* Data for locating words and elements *
_____
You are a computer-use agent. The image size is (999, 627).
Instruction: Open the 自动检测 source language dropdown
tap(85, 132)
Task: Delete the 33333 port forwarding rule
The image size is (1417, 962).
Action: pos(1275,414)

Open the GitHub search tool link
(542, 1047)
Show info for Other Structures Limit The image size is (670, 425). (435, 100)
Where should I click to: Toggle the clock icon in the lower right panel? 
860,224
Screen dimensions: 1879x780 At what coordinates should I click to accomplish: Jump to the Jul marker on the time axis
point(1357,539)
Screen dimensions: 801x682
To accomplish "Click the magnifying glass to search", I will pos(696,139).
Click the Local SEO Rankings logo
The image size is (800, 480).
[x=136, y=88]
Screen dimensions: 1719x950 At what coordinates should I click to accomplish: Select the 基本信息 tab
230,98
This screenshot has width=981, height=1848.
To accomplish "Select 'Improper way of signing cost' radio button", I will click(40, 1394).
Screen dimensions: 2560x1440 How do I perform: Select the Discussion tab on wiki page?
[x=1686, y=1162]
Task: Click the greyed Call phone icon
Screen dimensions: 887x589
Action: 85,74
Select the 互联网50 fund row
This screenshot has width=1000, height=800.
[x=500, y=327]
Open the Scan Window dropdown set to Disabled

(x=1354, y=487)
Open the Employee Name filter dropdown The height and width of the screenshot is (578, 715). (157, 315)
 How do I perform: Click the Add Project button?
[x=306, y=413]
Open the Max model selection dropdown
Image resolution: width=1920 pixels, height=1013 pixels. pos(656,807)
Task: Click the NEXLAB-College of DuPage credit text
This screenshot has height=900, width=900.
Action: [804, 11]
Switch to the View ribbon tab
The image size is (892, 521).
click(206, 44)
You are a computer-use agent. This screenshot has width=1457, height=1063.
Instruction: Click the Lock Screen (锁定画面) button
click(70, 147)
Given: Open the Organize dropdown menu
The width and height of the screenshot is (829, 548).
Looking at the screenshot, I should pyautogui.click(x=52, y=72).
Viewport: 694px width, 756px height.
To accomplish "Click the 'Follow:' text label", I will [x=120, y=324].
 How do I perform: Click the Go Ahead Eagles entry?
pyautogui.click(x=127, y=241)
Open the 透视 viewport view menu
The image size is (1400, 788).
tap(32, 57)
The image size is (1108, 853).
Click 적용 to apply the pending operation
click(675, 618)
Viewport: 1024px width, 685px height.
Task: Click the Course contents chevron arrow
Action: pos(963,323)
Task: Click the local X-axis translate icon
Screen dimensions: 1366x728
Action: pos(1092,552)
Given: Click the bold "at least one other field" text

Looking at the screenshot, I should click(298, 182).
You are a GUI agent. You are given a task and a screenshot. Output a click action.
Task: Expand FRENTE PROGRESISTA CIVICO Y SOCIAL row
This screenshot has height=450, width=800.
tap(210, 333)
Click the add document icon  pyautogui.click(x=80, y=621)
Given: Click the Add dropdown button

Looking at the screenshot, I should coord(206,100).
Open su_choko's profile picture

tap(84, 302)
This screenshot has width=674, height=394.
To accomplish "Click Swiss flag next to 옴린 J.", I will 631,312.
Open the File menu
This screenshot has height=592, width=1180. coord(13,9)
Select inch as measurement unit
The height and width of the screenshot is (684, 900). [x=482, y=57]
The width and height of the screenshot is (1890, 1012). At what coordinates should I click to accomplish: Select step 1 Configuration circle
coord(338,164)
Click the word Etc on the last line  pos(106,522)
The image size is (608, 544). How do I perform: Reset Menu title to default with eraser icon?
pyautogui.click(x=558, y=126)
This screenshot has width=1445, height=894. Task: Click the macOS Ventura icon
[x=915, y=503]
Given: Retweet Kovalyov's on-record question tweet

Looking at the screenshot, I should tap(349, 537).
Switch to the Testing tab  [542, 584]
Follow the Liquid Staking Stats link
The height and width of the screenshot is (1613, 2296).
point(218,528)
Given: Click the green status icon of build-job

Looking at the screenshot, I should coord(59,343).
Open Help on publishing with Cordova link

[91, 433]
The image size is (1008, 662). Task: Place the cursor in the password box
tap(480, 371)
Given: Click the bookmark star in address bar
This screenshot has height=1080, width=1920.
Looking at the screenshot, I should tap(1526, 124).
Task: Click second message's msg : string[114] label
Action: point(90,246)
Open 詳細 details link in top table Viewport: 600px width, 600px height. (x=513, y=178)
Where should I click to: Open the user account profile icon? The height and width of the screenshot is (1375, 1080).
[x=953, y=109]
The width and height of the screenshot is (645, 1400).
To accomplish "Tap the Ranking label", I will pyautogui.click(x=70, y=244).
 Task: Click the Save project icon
_____
* Problem to work on *
Arrange the lines above as a numbered list, skipping any blank ones.

* Reply *
1. You are a computer-use agent. The image size is (999, 627).
2. Instruction: Open the 自动检测 source language dropdown
3. tap(85, 132)
4. Task: Delete the 33333 port forwarding rule
5. The image size is (1417, 962).
6. Action: pos(1275,414)
7. Open the GitHub search tool link
8. (542, 1047)
9. Show info for Other Structures Limit The image size is (670, 425). (435, 100)
10. Where should I click to: Toggle the clock icon in the lower right panel? 
11. 860,224
12. Screen dimensions: 1879x780 At what coordinates should I click to accomplish: Jump to the Jul marker on the time axis
13. point(1357,539)
14. Screen dimensions: 801x682
15. To accomplish "Click the magnifying glass to search", I will pos(696,139).
16. Click the Local SEO Rankings logo
17. The image size is (800, 480).
18. [x=136, y=88]
19. Screen dimensions: 1719x950 At what coordinates should I click to accomplish: Select the 基本信息 tab
20. 230,98
21. This screenshot has width=981, height=1848.
22. To accomplish "Select 'Improper way of signing cost' radio button", I will click(40, 1394).
23. Screen dimensions: 2560x1440 How do I perform: Select the Discussion tab on wiki page?
24. [x=1686, y=1162]
25. Task: Click the greyed Call phone icon
26. Screen dimensions: 887x589
27. Action: 85,74
28. Select the 互联网50 fund row
29. This screenshot has width=1000, height=800.
30. [x=500, y=327]
31. Open the Scan Window dropdown set to Disabled
32. (x=1354, y=487)
33. Open the Employee Name filter dropdown The height and width of the screenshot is (578, 715). (157, 315)
34.  How do I perform: Click the Add Project button?
35. [x=306, y=413]
36. Open the Max model selection dropdown
37. Image resolution: width=1920 pixels, height=1013 pixels. pos(656,807)
38. Task: Click the NEXLAB-College of DuPage credit text
39. This screenshot has height=900, width=900.
40. Action: [804, 11]
41. Switch to the View ribbon tab
42. The image size is (892, 521).
43. click(206, 44)
44. You are a computer-use agent. This screenshot has width=1457, height=1063.
45. Instruction: Click the Lock Screen (锁定画面) button
46. click(70, 147)
47. Given: Open the Organize dropdown menu
48. The width and height of the screenshot is (829, 548).
49. Looking at the screenshot, I should pyautogui.click(x=52, y=72).
50. Viewport: 694px width, 756px height.
51. To accomplish "Click the 'Follow:' text label", I will [x=120, y=324].
52.  How do I perform: Click the Go Ahead Eagles entry?
53. pyautogui.click(x=127, y=241)
54. Open the 透视 viewport view menu
55. The image size is (1400, 788).
56. tap(32, 57)
57. The image size is (1108, 853).
58. Click 적용 to apply the pending operation
59. click(675, 618)
60. Viewport: 1024px width, 685px height.
61. Task: Click the Course contents chevron arrow
62. Action: pos(963,323)
63. Task: Click the local X-axis translate icon
64. Screen dimensions: 1366x728
65. Action: pos(1092,552)
66. Given: Click the bold "at least one other field" text
67. Looking at the screenshot, I should click(298, 182).
68. You are a GUI agent. You are given a task and a screenshot. Output a click action.
69. Task: Expand FRENTE PROGRESISTA CIVICO Y SOCIAL row
70. This screenshot has height=450, width=800.
71. tap(210, 333)
72. Click the add document icon  pyautogui.click(x=80, y=621)
73. Given: Click the Add dropdown button
74. Looking at the screenshot, I should coord(206,100).
75. Open su_choko's profile picture
76. tap(84, 302)
77. This screenshot has width=674, height=394.
78. To accomplish "Click Swiss flag next to 옴린 J.", I will 631,312.
79. Open the File menu
80. This screenshot has height=592, width=1180. coord(13,9)
81. Select inch as measurement unit
82. The height and width of the screenshot is (684, 900). [x=482, y=57]
83. The width and height of the screenshot is (1890, 1012). At what coordinates should I click to accomplish: Select step 1 Configuration circle
84. coord(338,164)
85. Click the word Etc on the last line  pos(106,522)
86. The image size is (608, 544). How do I perform: Reset Menu title to default with eraser icon?
87. pyautogui.click(x=558, y=126)
88. This screenshot has width=1445, height=894. Task: Click the macOS Ventura icon
89. [x=915, y=503]
90. Given: Retweet Kovalyov's on-record question tweet
91. Looking at the screenshot, I should tap(349, 537).
92. Switch to the Testing tab  [542, 584]
93. Follow the Liquid Staking Stats link
94. The height and width of the screenshot is (1613, 2296).
95. point(218,528)
96. Given: Click the green status icon of build-job
97. Looking at the screenshot, I should coord(59,343).
98. Open Help on publishing with Cordova link
99. [91, 433]
100. The image size is (1008, 662). Task: Place the cursor in the password box
101. tap(480, 371)
102. Given: Click the bookmark star in address bar
103. This screenshot has height=1080, width=1920.
104. Looking at the screenshot, I should tap(1526, 124).
105. Task: Click second message's msg : string[114] label
106. Action: point(90,246)
107. Open 詳細 details link in top table Viewport: 600px width, 600px height. (x=513, y=178)
108. Where should I click to: Open the user account profile icon? The height and width of the screenshot is (1375, 1080).
109. [x=953, y=109]
110. The width and height of the screenshot is (645, 1400).
111. To accomplish "Tap the Ranking label", I will pyautogui.click(x=70, y=244).
112.  Task: Click the Save project icon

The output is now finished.